'All Is Lost' charts the saga of a stoic survivor
'All Is Lost' stars Robert Redford in a nearly wordless role as a man adrift on the Indian Ocean.
Courtesy of Daniel Daza/Roadside Attractions
What would you do if you were alone and adrift in the Indian Ocean in a 39-foot yacht with a breached hull and no help in sight? If you were the unnamed character played by Robert Redford in “All Is Lost,” you would be very Hemingwayesque. During the film’s eight-day span you would utter not a single word save for a couple of well-known expletives. Now that’s what I call grace under pressure.
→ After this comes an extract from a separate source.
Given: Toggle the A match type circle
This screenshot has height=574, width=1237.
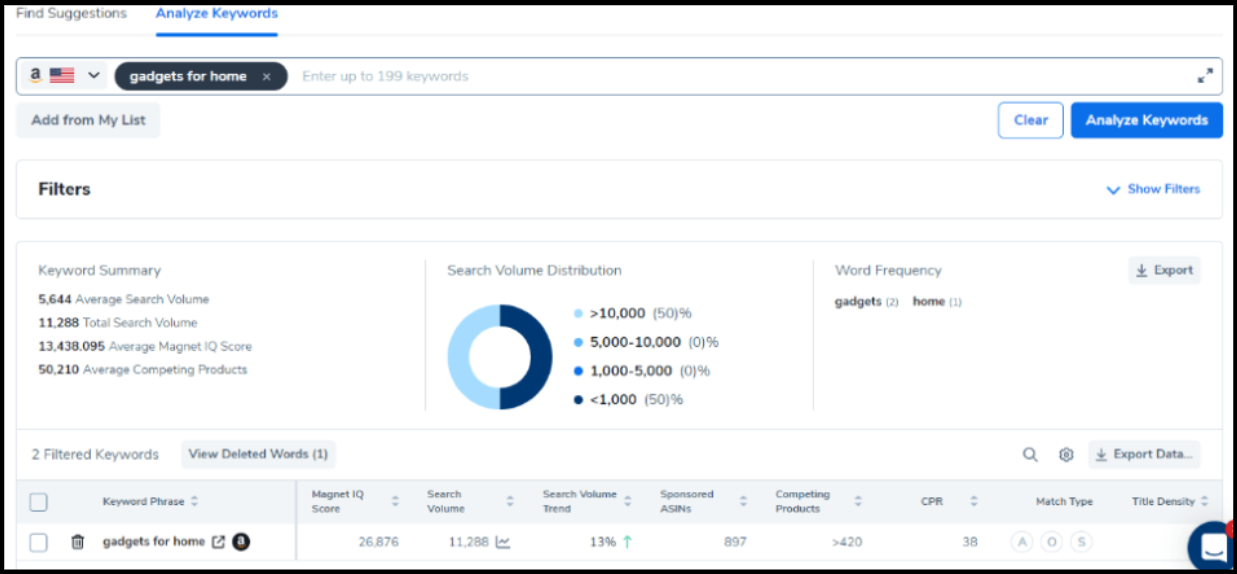Looking at the screenshot, I should click(x=1021, y=542).
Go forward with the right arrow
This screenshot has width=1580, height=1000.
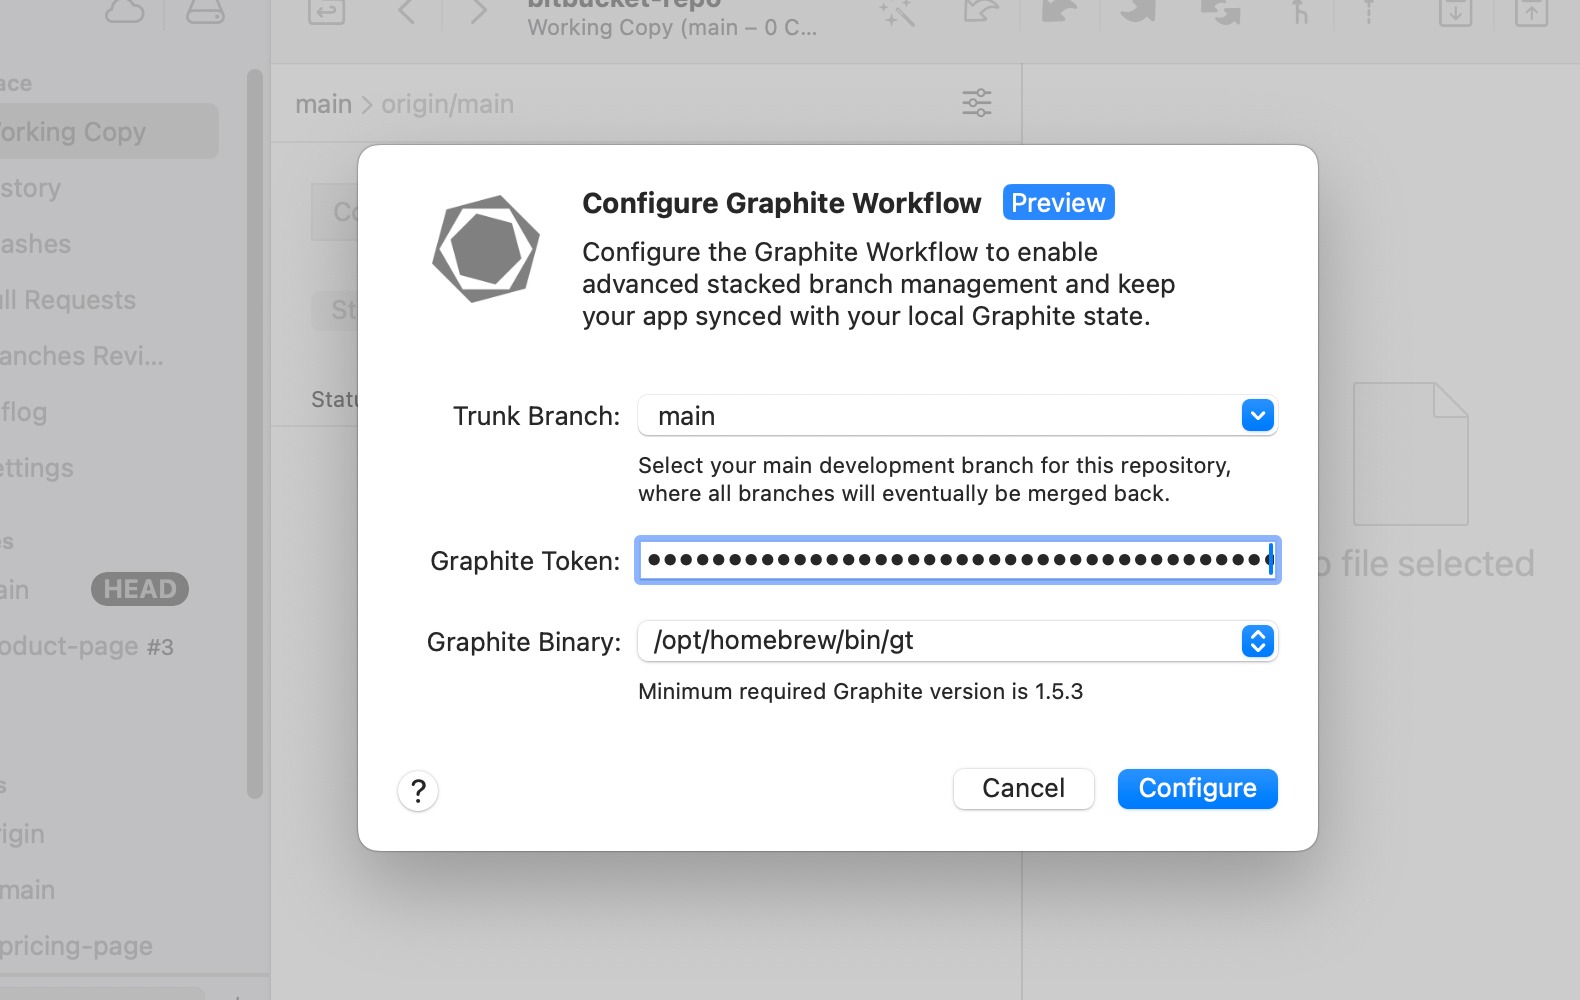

“All Is Lost” is written and directed by J.C. Chandor, whose debut feature, “Margin Call,” was as talky as this film is not. Redford’s character is referred to only as Our Man, which is a clue to Chandor’s mythic pretensions. In the movies, if you want to come across as mythic, it helps to be mute. This is a very American take on heroism, and not an especially realistic one. (Or maybe it’s British – Keep Calm and Sail On.) Imagine if Al Pacino were playing the lead here. He’d never shut up. (It would make a great “Saturday Night Live” sketch.)
If one buys into the whole grace under pressure thing, “All Is Lost” – the title is its own spoiler alert – is first-rate. The conception leaves itself open to satire, of course: I half expected Our Man to collide with the kid from “Life of Pi,” or Wilson the soccer ball from “Cast Away,” or be rescued by Tom Hanks from “Captain Phillips.” But of course, this is not how you’re supposed to respond to the film. In any case, adrift-in-the-ocean movies now qualify as a genre.
The problems for Our Man begin when he’s jolted awake by a collision with a cargo container left floating in the high seas. (A Chinese shipping container no less. Social commentary?) He methodically goes about patching the breach and bailing water from the boat. His radio equipment has been rendered unworkable.